• Directions for this task: Retype the entries exactly, but skip the pictures.

• Records for this exercise:
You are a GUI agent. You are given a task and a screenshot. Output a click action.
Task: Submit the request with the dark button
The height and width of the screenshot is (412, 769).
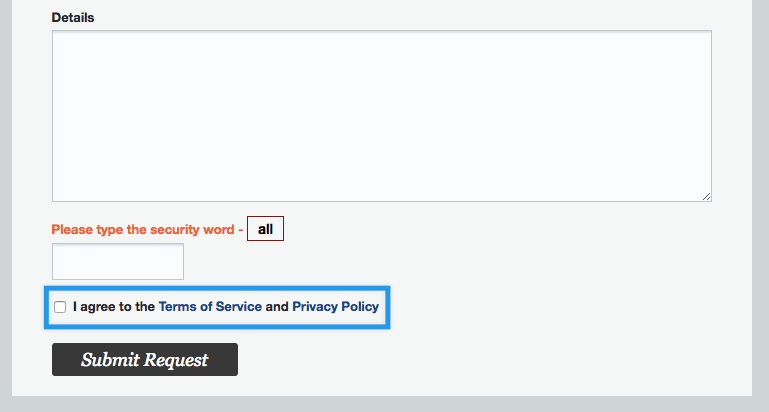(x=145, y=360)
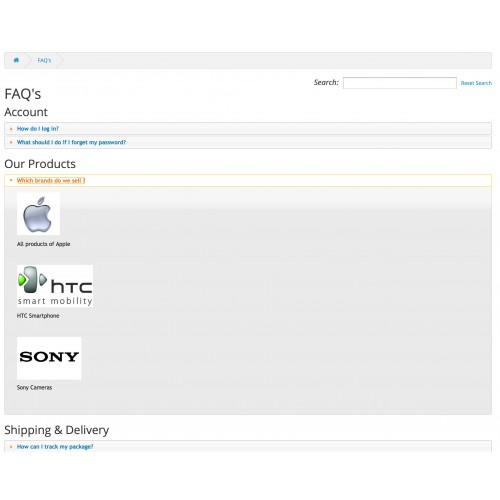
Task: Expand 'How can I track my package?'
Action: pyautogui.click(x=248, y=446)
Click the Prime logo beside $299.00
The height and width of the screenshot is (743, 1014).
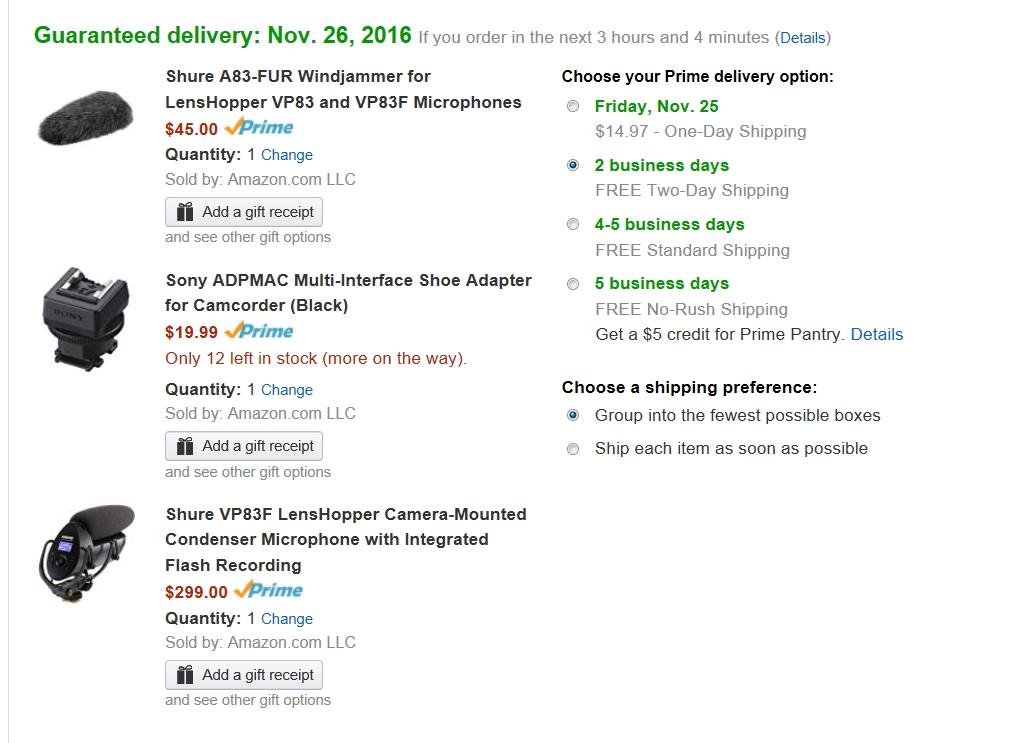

• Written solution:
You are a GUI agent. You are given a task and a screenshot. Output a click action.
Task: Submit the request with the dark button
The height and width of the screenshot is (412, 769).
(x=145, y=360)
Task: Expand 'How can I track my package?'
Action: pyautogui.click(x=248, y=446)
Click the Prime logo beside $299.00
The height and width of the screenshot is (743, 1014).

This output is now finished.